Any changes on the outside?

The front splitter is way more aggressive with channels on the outer edges to cool the brakes, and a central ‘S-Duct’ intake that inhales air and spits it out through the bonnet for a little downforce and extra cooling. The ram-intake in the roof is an obvious one, as is the Ferrari F40-inspired slatted, transparent engine cover. At the rear that new central pipe, and an orange glow from deep inside the belly of the beast, gives away you’re in the new one.

Go on then, does it drive as well as the EVO37?
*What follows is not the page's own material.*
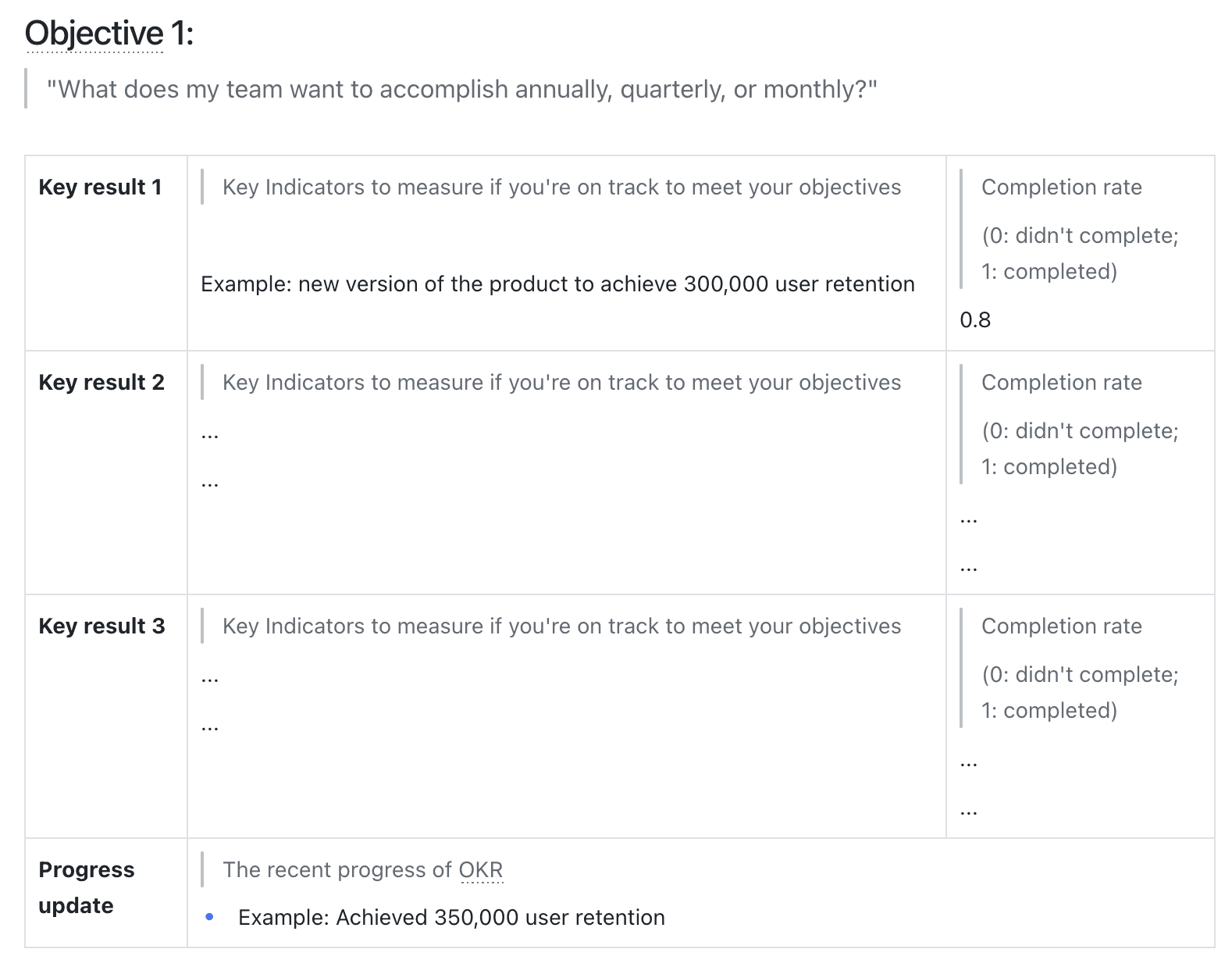
Task: Click the Key Indicators text in Key result 2
Action: pyautogui.click(x=561, y=383)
Even better. The first piece of good news is Kimera hasn’t knocked too many corners off the visceral physicality of driving this thing, it’s still a spitting, snorting, living, breathing maniac of a car, only now there are more toys to play with and its operating window has been significantly expanded. This is excellent news as we drove it on an icy mountain pass strewn with tunnels, but also on studded tyres on an ice track. More on that in a bit.
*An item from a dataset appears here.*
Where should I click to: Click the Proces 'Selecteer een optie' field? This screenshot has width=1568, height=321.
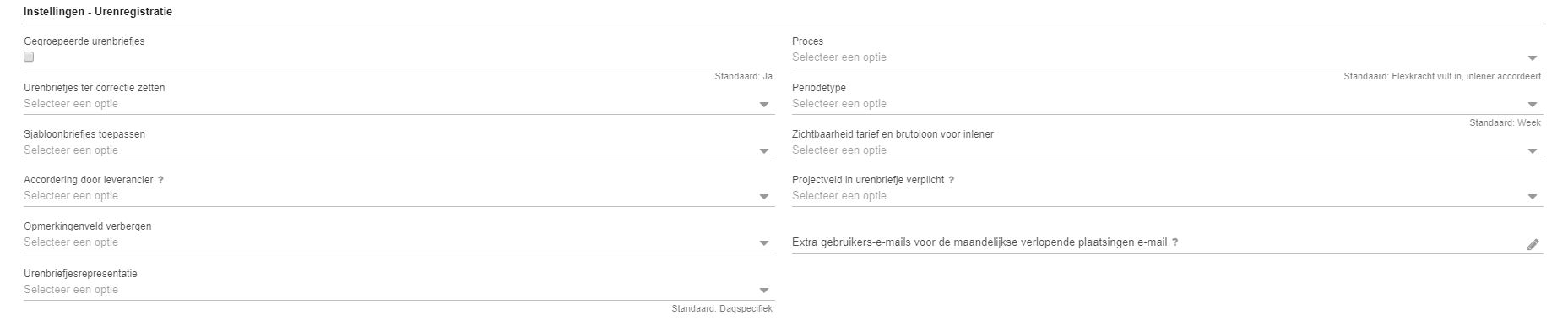1167,57
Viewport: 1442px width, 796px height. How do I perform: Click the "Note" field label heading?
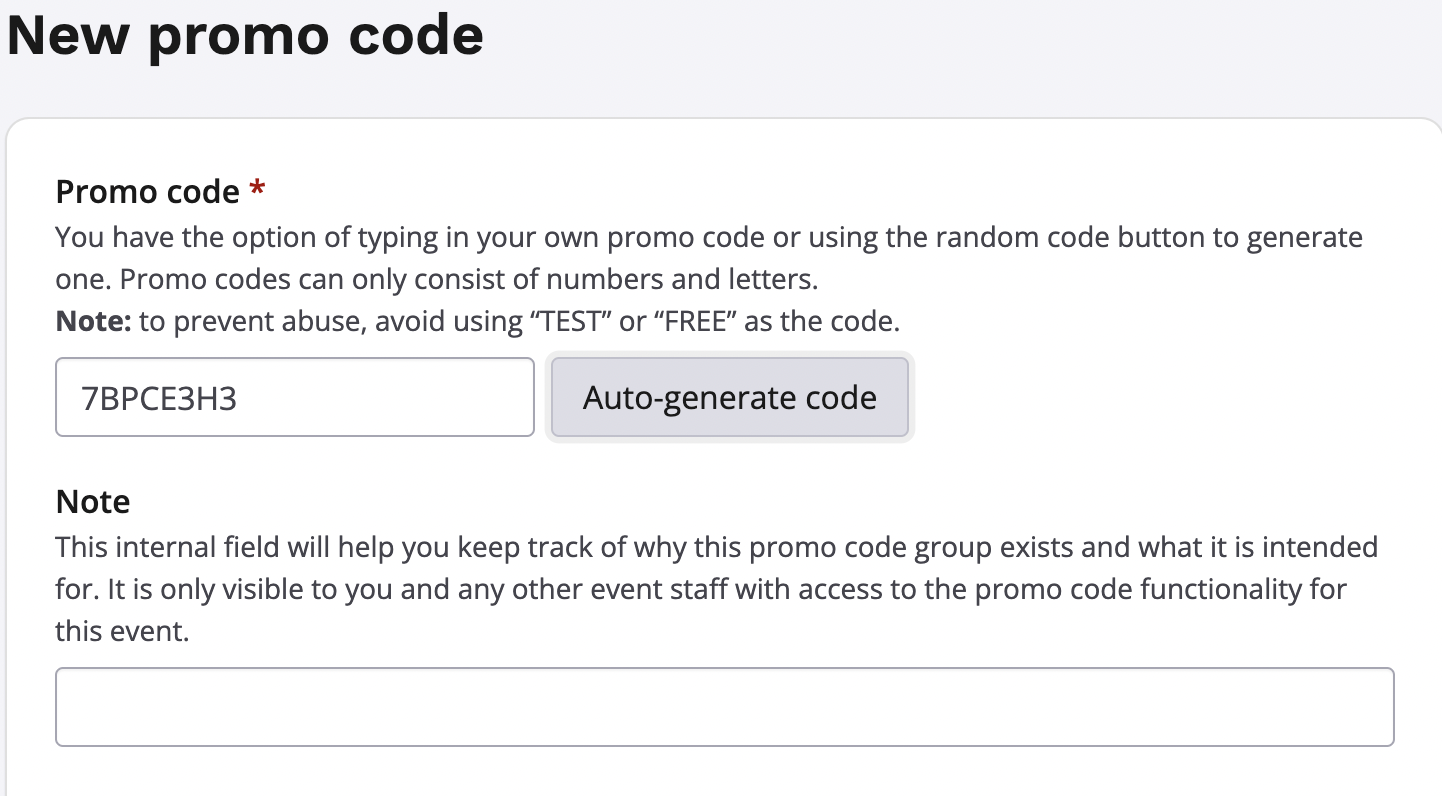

The grip is clearly enhanced with four-wheel drive, but what’s exciting is how it hasn’t corrupted the ‘37’s unique agility and keenness to rotate like a rally car. The steering is quick and flighty, but the car responds in perfect tune, tucking the nose in and wanting to powerslide every time you nudge the wheel off centre. It’s so refreshing next to modern supercars that tend to err on the side of safe understeer unless you really take them by the scruff.
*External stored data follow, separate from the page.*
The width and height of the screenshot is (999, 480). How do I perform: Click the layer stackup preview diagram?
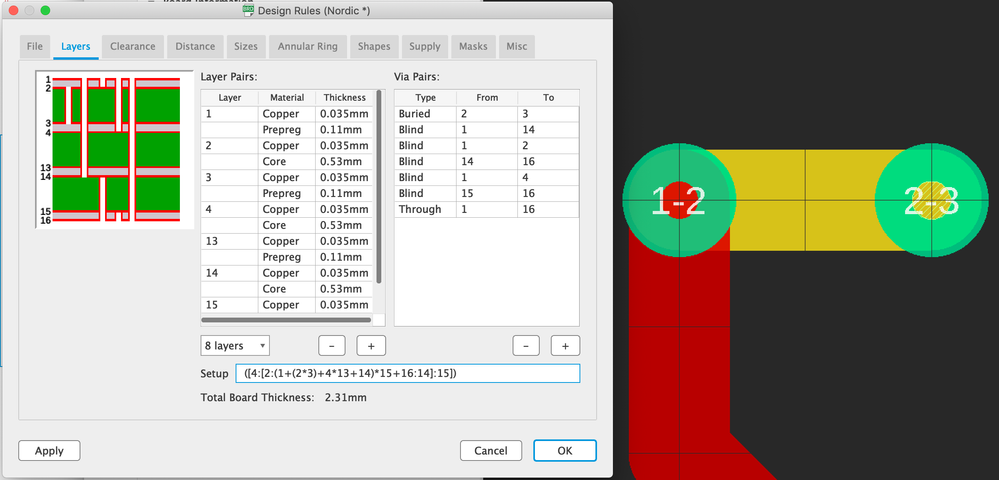click(x=114, y=149)
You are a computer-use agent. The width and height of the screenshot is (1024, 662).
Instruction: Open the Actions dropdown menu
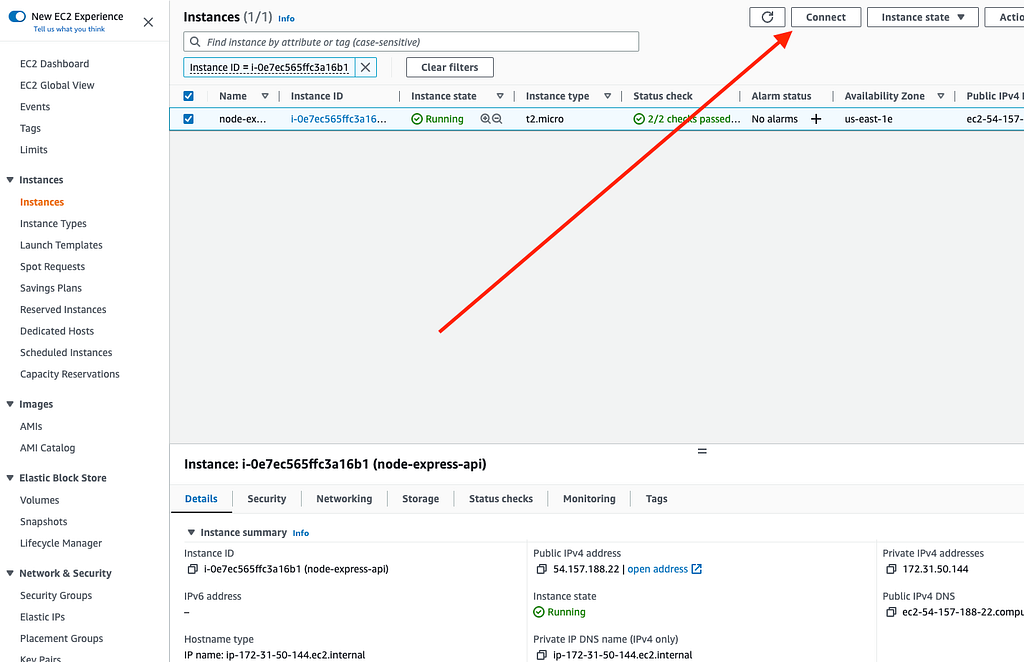click(1012, 17)
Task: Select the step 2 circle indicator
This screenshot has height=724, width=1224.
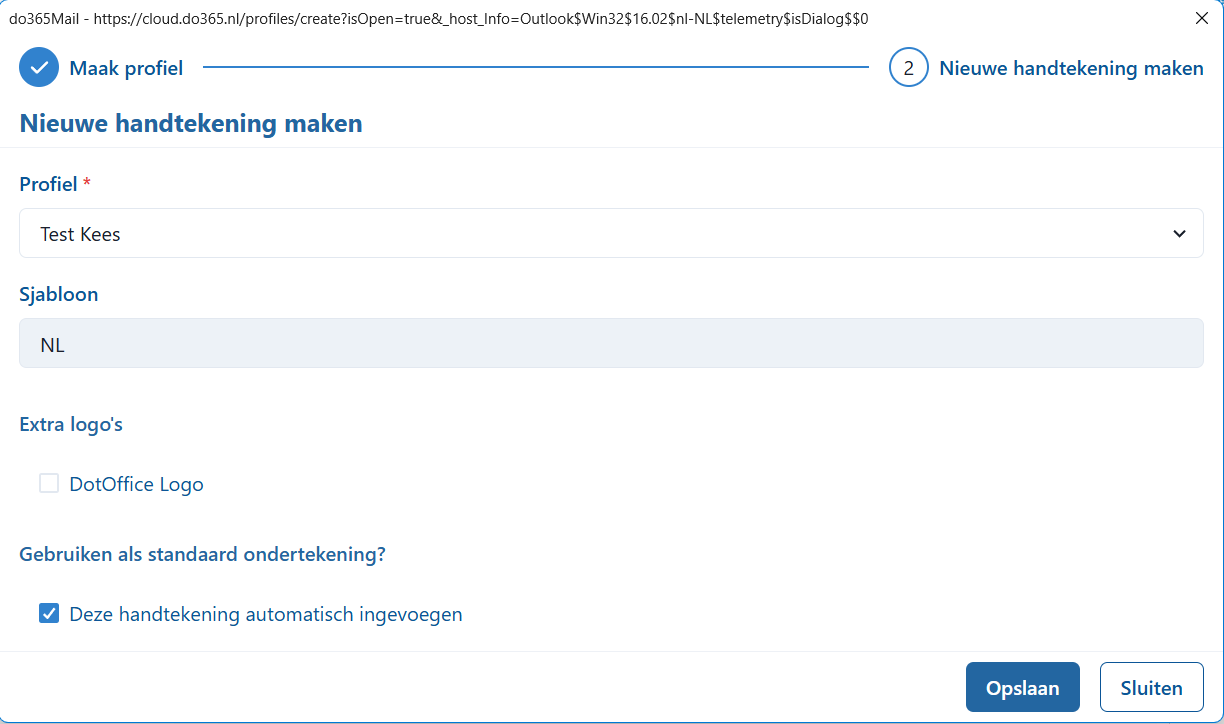Action: (x=908, y=67)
The gearshift and clutch pedal both have heft and a motorsport precision to them, and the brakes are mighty – helped by not having much mass to work with. This isn’t a locked-down, po-faced driving experience, there’s movement and information streaming through your eyes, ears, hands and bum – a constant interaction between you and the car. It’s impossible to get bored behind the wheel of this thing. It’s driving in 4D. It’s one of the most exciting cars I’ve ever driven, and I don’t say that lightly.

What about the noise?

CEO Luca Betti is a huge Ferrari F40 fan and you can feel that old-school, boosty character in this engine, albeit with the supercharger to give a torque bump at low revs. It’s a total riot of whistles, whooshes, intake resonance and exhaust blare. A proper rave going on over your right shoulder. It’s the epicentre of the whole experience, and the antidote to the anodyne, linear power delivery of a big-motored EV. Who said four-cylinders were boring, ey?

And the ice lake?

With Luca Betti beside me offering driving tips, this was the most fun I’ve had in a car for a long time. As we held massive four-wheel drift after massive four-wheel drift, revelling in the ballet of the car penduluming around and clawing at the ice I was struck by two things: how beautifully balanced and predictable the car was, but also how robust and primed for abuse it is. Every intake stuffed with snow, the engine pinging off the limiter, the turbo working its little socks off… and just like in Portugal with the EVO37 last summer, it soaked it up and asked for more. It doesn’t just have rally-car DNA, it’s built like one too.

Price and production numbers?

OK, there’s a teeny-weeny downside in that only 38 examples will ever be built and they’re all sold out – even at a cost of €880,000 plus local taxes (£918k in the UK including 20 per cent VAT). However, Mr Betti let slip that there may be a handful of Martini editions on the way offering a few more allocations. Want one? I’d get on the phone quick.

What’s next?

An excellent question, because for a small company to so emphatically nail its first car while learning on its feet, to win something as prestigious as Top Gear’s Performance Car of the Year, and then to be brave enough to make fundamental changes in the hope of making it better still… is a phenomenal achievement.

Like the ’37, the EVO38 is the polar opposite of heavy, complicated, electrified modern supercars – it’s small, light, noisy, and bursting with character. Next? Something called the Kimera K39… and if you like your supercars a little more extreme and track-focused, but still with a retro flavour, you’re in for a treat.